24. Thus the submissions of Mr.Kothari that there should be a void or voidable marriage to attract legitimacy to the illegitimate child, are accepted. However, the facts of the present case and the evidence tendered herein are not in his favour.

25. In the present case, there is evidence to show that the petitioner deceased Indubai has stayed with the deceased Jaydev Pawar for a long time and has got married on 22.6.1981. The daughter Shubhangi was born within this relationship. The registration of the birth discloses that the name of the deceased is Jaydev Pawar as her father at the time of her birth.
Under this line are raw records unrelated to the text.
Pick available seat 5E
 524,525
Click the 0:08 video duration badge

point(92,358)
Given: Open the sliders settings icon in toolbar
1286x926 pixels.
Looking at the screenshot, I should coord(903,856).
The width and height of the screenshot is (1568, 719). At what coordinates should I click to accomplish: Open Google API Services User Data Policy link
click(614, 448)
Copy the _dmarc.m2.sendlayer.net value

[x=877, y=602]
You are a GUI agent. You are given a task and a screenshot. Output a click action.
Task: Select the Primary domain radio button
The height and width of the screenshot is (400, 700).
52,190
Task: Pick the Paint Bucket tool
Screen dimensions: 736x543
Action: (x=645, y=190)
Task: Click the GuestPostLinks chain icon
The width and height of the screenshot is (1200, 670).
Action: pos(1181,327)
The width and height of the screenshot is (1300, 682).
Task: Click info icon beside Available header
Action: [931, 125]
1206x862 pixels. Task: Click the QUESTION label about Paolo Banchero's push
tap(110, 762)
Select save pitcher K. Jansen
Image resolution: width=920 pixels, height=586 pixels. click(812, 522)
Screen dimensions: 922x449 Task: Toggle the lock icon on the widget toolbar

Under such circumstances, it can very well be said that in the present case, there is evidence to show that marriage was solemnized between Jaydeo and Indubai and the child was born. Further, I rely on the judgement of the trial Judge who passed the order of maintainance under section 125 of the Code of Criminal Procedure and the said order of maintainance to Indubai was confirmed by the High Court. I also rely on the contentions raised by the respondent in her matrimonial proceedings wherein the status of Indubai is challenged on the ground of “void marriage” and not that there was no marriage at all. Thus, it can be considered as an admission on the part of the respondent of the void marriage between Jaydeo and Indubai. Once it is found that there is overall evidence of long stay of Indubai and Jaydeo and void marriage between Indubai and late Jaydev, then, Indubai was married earlier twice or not and whether petitioner/Shubhangi was born before Indubai’s earlier marriage was legally dissolved, are immaterial issues. I also sift through the evidence which shows that there was some performance of marriage between late Jaydev Pawar and the petitioner. Thus, though the second wife is not entitled to any pensionary benefit as the marriage was not valid between them, a girl child, Shubhangi, who was begotten within such relationship, benefit of legitimacy is available to her under section 16. Hence, she will have a similar right like other legitimate children of Jaydeo in the property of Jaydeo. To that extent, the review petition is allowed.